For a long time, research on face recognition has focused on fully frontal, biometric images with good lighting. For applications such as immigration and law enforcement, these assumptions may be realistic; in an automotive environment, they are not. Today, the accuracy of the best known face recognition algorithms reaches human recognition accuracy for images with good lighting conditions and no occlusions but some variations in head pose and expression. Robust face recognition for images that simultaneously vary in head pose, expression, lighting conditions and that may contain partial occlusions are still the subject of research.
Face recognition is generally fairly expensive in terms of computation time and memory. Filter banks that infer tens of thousands of features can easily reach many megabytes in size. Feature selection algorithms make it possible to reduce the model size at the cost of a lower recognition accuracy. For many use cases, user identification has to be completed in the order of one second. The computationally expensive application of filter banks imposes requirements on the CPU that are not met by all mobile CPUs.
We have developed a method that computes and evaluates only those texture features that are strictly necessary to make an identification decision for the image at hand. This method reduces the computational costs of face recognition by more than an order of magnitude. It makes it possible to execute the entire pipeline of face feature tracking, head tracking, and face recognition in real time, at a high frame rate on energyefficient and inexpensive mobile CPUs and embed it on a wide range of devices. For instance, on a single-core A9 CPU it is possible to obtain rates of 10 frames per second for the entire pipeline. The implementation is fully self-contained, has its own memory management and does not require any specific operating system.
A highly efficient face recognition does not only open up a wider range of hardware platforms on which face recognition can be executed in real time.
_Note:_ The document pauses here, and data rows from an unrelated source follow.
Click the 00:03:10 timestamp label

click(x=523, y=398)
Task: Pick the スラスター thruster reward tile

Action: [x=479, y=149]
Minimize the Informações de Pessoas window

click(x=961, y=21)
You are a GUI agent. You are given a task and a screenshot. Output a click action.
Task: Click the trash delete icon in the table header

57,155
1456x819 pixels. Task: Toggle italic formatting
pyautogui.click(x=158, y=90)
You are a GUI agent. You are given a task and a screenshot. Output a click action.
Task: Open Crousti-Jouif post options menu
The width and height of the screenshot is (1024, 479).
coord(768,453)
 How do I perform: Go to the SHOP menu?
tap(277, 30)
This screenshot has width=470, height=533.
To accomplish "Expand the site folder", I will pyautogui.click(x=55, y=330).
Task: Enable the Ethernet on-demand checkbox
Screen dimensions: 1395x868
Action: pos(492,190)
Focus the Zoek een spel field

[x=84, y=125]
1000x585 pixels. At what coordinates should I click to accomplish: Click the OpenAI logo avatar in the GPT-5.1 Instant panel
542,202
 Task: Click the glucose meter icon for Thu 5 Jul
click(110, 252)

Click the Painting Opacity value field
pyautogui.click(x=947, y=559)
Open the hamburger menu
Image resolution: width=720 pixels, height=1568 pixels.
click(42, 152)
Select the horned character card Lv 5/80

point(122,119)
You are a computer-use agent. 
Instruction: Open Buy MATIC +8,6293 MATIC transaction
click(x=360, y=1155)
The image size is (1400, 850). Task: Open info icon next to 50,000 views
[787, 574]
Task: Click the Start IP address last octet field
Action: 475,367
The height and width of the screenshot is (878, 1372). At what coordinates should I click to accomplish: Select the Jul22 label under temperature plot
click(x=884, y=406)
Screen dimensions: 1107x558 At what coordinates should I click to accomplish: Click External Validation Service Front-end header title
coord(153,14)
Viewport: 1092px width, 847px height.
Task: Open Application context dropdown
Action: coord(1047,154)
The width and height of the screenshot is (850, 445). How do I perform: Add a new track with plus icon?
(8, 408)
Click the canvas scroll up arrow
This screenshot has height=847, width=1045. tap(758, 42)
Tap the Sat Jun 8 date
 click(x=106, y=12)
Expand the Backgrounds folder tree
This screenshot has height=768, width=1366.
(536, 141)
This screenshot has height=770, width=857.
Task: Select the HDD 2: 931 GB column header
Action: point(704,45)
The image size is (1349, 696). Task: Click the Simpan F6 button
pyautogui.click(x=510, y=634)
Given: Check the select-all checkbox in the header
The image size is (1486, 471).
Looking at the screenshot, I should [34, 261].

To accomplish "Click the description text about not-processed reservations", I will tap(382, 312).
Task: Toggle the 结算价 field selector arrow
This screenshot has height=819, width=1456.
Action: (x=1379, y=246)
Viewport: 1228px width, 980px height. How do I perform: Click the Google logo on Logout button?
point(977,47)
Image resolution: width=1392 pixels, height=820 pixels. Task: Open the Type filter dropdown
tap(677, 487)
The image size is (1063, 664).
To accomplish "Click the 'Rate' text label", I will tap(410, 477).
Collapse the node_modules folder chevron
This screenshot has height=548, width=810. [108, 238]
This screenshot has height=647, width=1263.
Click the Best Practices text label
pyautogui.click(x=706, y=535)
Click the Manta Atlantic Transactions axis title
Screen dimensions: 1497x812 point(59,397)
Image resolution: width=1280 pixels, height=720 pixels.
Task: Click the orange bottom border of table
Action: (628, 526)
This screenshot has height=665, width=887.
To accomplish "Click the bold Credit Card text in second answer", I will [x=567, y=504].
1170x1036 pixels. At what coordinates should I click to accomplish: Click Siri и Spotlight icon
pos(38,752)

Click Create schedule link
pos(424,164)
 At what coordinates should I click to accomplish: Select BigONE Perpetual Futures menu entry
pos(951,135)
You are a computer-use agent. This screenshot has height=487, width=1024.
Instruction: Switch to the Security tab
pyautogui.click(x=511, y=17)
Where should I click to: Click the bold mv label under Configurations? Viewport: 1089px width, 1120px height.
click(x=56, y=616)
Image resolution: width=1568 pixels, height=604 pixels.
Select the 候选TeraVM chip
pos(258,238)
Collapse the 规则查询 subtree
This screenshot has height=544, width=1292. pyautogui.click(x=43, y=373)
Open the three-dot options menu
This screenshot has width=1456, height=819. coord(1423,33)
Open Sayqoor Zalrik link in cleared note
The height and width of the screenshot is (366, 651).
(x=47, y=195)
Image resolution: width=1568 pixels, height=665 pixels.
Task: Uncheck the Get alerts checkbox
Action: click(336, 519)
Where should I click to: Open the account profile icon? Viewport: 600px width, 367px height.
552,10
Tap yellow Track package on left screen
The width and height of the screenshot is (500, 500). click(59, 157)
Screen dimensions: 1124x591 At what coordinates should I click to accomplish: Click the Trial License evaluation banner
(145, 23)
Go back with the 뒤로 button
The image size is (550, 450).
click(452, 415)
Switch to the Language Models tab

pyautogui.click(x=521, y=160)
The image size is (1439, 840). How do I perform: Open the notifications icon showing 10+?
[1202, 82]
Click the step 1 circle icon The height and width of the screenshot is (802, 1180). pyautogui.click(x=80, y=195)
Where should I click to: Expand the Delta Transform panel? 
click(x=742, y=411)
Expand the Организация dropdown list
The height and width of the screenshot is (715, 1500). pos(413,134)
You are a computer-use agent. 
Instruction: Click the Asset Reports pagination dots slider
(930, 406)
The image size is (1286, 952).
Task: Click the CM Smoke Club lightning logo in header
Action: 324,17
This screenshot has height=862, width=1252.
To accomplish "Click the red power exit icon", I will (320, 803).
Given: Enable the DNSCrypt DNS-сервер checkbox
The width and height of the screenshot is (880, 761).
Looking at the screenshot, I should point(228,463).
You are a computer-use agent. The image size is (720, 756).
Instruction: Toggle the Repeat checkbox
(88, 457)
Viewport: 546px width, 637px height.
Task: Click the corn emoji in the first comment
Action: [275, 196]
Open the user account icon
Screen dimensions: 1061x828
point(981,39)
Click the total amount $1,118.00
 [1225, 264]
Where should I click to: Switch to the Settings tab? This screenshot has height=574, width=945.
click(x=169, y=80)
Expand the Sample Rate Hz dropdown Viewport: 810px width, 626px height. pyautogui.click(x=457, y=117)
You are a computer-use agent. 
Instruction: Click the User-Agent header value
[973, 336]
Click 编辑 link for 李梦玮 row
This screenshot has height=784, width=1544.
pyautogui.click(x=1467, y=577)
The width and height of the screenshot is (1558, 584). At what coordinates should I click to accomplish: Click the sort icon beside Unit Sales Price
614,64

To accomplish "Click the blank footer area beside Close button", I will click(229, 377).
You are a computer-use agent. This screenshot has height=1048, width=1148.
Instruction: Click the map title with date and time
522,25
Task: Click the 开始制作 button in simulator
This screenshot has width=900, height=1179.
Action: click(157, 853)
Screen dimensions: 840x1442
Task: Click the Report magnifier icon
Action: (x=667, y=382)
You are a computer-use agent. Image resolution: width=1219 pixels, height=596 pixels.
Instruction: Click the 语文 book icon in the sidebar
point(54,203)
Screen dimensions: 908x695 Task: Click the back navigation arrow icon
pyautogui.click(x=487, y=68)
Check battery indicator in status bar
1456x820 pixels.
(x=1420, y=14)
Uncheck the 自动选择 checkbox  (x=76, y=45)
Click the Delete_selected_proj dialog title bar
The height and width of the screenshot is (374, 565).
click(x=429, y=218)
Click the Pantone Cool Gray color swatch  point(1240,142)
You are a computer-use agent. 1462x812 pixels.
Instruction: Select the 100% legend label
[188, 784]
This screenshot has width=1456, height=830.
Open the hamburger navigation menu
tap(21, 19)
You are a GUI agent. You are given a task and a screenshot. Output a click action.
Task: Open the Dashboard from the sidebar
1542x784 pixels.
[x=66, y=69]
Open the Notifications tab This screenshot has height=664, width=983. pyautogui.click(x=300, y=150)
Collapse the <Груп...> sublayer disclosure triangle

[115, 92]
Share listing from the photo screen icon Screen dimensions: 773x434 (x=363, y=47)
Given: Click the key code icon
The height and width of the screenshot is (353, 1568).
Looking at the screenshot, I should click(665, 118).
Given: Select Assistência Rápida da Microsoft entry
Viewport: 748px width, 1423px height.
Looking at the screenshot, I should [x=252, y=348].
When a higher number of different frames can be analyzed in the time that is available for user identification, the recognition becomes more robust, falsepositive and false-negative identifications become less likely.
New, efficient and robust algorithms enable the deployment not only of face detection, but also of real-time face feature tracking, head tracking, and face recognition on embedded systems that use simple, energy-efficient and inexpensive CPU. Face recognition and head tracking can be embedded jointly since they share most of the processing pipeline and have the same low hardware and camera requirements. Head tracking at a high frame rate provides an approximation of the user’s direction of gaze that meets the accuracy requirements of many use cases; the spatial and temporal resolution can be augmented with eye tracking for others. Face-recognition- based user identification allows to personalize the interaction between users and devices. In vehicles, this allows to activate infotainment preferences, seat and mirror settings; for delivery trucks, driver identification can serve as a security feature. At the same time, head tracking and tracking of the eye lids can monitor drivers’ attention even when advanced assistance systems allow the drivers to take their hands off the steering wheel. In a future in which a multitude of items can be controlled by gestures, head tracking will be able to resolve which item a gesture was directed at.